Furto dei dati da Facebook: bisogna avere paura?

Risponde l’avvocatessa specializzata in diritto di Internet, Deborah Bianchi, con studio legale a Firenze e Pistoia

Nicola
Nicola Novelli
08 aprile 2021 15:14
Furto dei dati da Facebook: bisogna avere paura?

In questi giorni siamo tornati a parlare di furto di dati massivo subito dalle varie piattaforme: pensiamo al data breach di ho.mobile e alla massiccia violazione di Facebook su cui è intervenuto, ieri l'altro, il Garante per la protezione dei dati personali.

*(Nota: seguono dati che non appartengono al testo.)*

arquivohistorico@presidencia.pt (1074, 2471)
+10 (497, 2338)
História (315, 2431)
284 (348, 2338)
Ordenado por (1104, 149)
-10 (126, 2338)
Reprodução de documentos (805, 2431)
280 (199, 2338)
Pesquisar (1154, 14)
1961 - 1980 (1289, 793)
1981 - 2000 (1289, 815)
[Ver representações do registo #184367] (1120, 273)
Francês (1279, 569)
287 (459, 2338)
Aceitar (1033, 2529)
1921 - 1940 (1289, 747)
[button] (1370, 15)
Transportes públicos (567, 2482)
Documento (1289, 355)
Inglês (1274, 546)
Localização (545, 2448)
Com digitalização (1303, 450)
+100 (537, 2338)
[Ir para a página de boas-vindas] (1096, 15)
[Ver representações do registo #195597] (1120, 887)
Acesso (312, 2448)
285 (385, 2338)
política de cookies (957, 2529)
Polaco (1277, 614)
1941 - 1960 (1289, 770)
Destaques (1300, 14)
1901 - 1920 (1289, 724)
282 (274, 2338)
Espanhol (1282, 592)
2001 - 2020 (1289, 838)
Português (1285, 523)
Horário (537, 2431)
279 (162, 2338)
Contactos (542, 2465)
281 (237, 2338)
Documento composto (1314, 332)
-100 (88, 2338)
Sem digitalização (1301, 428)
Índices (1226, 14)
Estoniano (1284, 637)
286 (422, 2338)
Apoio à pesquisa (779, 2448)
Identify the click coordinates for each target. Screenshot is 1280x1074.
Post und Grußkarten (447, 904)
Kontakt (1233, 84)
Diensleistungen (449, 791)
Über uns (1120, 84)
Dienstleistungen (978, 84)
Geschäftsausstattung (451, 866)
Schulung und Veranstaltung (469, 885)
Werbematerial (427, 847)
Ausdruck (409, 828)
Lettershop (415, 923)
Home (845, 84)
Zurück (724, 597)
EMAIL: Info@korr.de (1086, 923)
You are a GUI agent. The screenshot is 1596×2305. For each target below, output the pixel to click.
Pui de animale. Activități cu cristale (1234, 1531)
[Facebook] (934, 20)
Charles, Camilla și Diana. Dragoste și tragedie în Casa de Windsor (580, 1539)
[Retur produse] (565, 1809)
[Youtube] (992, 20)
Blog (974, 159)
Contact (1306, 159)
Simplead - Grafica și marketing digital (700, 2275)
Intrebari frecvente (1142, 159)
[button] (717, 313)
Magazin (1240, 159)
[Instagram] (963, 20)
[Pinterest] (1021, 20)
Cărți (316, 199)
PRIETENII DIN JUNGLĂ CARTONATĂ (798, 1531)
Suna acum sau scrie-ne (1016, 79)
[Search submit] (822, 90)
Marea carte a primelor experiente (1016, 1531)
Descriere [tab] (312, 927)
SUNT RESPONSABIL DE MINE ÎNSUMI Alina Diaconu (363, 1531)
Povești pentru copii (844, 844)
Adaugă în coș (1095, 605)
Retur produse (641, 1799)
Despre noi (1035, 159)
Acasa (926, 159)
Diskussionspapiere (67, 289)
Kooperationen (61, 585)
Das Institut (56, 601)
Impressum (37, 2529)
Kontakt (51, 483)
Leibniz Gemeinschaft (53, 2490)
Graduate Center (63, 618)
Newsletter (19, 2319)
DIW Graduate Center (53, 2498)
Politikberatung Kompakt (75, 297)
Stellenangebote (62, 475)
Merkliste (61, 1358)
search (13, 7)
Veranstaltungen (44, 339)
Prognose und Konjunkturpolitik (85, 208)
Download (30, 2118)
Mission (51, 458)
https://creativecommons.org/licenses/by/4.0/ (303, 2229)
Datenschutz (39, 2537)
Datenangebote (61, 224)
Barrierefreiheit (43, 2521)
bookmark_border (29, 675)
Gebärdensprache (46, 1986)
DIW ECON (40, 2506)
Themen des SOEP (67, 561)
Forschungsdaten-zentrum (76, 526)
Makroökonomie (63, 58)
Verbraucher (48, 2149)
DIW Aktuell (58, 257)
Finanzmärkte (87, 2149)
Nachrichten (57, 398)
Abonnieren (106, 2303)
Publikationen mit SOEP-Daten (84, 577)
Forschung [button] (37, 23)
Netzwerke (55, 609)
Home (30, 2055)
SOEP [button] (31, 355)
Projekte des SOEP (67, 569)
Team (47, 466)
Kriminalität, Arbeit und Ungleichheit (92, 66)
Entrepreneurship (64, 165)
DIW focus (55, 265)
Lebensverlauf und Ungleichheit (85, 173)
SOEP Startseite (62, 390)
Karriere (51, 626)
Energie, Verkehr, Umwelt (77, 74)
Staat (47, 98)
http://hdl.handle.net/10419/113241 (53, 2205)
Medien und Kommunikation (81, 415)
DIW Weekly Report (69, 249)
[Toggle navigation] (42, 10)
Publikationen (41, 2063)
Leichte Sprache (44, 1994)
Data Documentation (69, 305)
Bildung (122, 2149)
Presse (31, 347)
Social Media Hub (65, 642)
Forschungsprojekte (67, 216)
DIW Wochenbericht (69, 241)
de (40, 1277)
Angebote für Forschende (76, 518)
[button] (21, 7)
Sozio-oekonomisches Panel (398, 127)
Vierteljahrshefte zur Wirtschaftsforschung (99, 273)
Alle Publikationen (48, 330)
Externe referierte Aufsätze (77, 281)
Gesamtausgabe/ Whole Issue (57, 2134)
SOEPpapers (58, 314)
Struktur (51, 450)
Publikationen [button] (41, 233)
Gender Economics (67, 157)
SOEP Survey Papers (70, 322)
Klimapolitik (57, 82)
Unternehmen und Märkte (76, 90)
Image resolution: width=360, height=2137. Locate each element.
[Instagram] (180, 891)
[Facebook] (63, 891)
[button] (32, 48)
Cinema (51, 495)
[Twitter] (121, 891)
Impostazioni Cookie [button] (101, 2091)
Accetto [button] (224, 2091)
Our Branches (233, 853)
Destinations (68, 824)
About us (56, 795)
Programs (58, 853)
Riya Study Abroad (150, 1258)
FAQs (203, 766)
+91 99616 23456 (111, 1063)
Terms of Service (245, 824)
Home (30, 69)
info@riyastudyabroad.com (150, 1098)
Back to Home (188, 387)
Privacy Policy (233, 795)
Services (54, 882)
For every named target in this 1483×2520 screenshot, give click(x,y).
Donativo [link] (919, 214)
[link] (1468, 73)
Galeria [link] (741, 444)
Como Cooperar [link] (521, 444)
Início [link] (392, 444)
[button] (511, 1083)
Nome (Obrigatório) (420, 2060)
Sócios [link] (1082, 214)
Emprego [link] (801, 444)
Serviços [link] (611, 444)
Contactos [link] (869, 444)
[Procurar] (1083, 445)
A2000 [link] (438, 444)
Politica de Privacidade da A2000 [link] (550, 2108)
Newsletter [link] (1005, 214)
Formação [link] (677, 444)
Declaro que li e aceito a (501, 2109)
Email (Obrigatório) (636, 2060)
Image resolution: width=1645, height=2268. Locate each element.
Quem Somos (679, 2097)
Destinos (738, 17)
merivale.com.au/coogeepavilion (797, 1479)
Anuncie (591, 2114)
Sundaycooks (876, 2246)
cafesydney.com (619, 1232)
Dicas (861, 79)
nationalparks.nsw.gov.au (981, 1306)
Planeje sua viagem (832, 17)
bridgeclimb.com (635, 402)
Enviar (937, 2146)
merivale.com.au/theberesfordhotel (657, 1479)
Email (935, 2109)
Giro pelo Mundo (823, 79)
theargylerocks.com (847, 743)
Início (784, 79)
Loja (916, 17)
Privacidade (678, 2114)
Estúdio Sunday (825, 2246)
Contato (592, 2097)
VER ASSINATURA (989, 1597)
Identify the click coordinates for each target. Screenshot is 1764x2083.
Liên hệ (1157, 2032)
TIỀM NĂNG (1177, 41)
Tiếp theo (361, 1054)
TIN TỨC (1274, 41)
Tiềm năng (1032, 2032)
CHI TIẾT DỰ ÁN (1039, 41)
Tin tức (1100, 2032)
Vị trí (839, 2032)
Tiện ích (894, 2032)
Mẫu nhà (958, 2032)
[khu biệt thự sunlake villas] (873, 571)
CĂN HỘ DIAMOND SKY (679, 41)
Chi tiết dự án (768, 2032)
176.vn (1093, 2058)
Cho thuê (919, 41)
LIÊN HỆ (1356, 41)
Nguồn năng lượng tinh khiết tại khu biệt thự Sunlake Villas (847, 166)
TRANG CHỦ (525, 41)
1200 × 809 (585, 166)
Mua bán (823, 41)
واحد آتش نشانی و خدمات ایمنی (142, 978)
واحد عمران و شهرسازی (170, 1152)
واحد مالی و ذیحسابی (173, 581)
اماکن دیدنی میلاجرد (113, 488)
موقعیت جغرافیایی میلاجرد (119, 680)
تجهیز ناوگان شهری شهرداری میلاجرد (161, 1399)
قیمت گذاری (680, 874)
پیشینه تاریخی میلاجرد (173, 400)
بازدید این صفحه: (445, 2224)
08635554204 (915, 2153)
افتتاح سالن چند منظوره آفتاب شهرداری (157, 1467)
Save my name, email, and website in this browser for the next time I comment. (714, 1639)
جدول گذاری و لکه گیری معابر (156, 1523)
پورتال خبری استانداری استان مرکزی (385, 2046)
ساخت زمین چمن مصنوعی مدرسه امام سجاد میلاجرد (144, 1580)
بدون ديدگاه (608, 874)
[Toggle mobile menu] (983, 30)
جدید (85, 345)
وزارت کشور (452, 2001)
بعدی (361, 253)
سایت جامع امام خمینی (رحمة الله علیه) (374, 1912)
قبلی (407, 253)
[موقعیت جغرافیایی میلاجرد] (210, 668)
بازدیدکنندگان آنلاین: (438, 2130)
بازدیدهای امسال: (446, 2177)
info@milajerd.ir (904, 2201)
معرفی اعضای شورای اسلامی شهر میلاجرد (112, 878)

"Le guerre di rete sui dati degli utenti ci sono sempre state -risponde a Nove da Firenze, l’avvocatessa Deborah Bianchi, specializzata in diritto di Internet- Adesso finalmente abbiamo qualche finestra di trasparenza aperta dal GDPR (Regolamento UE sulla protezione dei dati n. 169/2016) che ha imposto l’obbligo di denunciare al Garante Privacy i data breach subiti quando vi sia la possibilità che possano verificarsi degli effetti pregiudizievoli per gli utenti. I patrimoni informativi rubati vengono venduti sul deep web (Internet non vagliata dai motori di ricerca e quindi sommersa, luogo ideale per i traffici illeciti) per le finalità illecite più disparate: si va dal marketing aggressivo, alle operazioni di profiling a scopi manipolativi, alle truffe".

Gli ultimi furti di dati sono stati utilizzati in particolare per acquisire i numeri di cellulare.

Approfondimenti

"Come sappiamo, il cellulare è diventato lo strumento di autenticazione per le operazioni bancarie, per l’accesso ai profili personali su siti istituzionali importanti come ad es. l’Agenzia delle Entrate e così via -spiega l’avvocatessa Deborah Bianchi- Una volta che il malvivente si è impadronito del nostro numero di cellulare può abbinarlo a una nuova SIM telefonica diversa dalla nostra e così ottenere a nostra insaputa i codici di autorizzazione per attivare dei bonifici in favore di fantomatici beneficiari con il conto corrente in Svizzera o in altri Paesi dove vige l’assolutismo del segreto bancario".

"Purtroppo sto curando molti casi di persone frodate in questo modo -aggiunge la specialista del diritto di Internet- si tratta di ammanchi sul conto di 2.000, di 5.000, di 19.000, fino anche a 50.000 euro oppure di più. Il segnale tipico di questo tipo di truffa denominata SIM Swap Fraud consiste nel black out improvviso del segnale in un luogo dove abitualmente non abbiamo mai registrato problemi di copertura. Quando ciò avviene significa che il cyber criminale ha trasferito il nostro numero telefonico su altra SIM fisicamente allocata nel dispositivo del ladro che potrà così ottenere i codici One Time Password per sottrarci denari a nostra insaputa".

In casi simili cosa consiglia di fare?

"Telefonare immediatamente sia al nostro gestore telefonico, sia alla nostra banca per verificare la situazione” intima con fermezza l’avvocatessa Deborah Bianchi.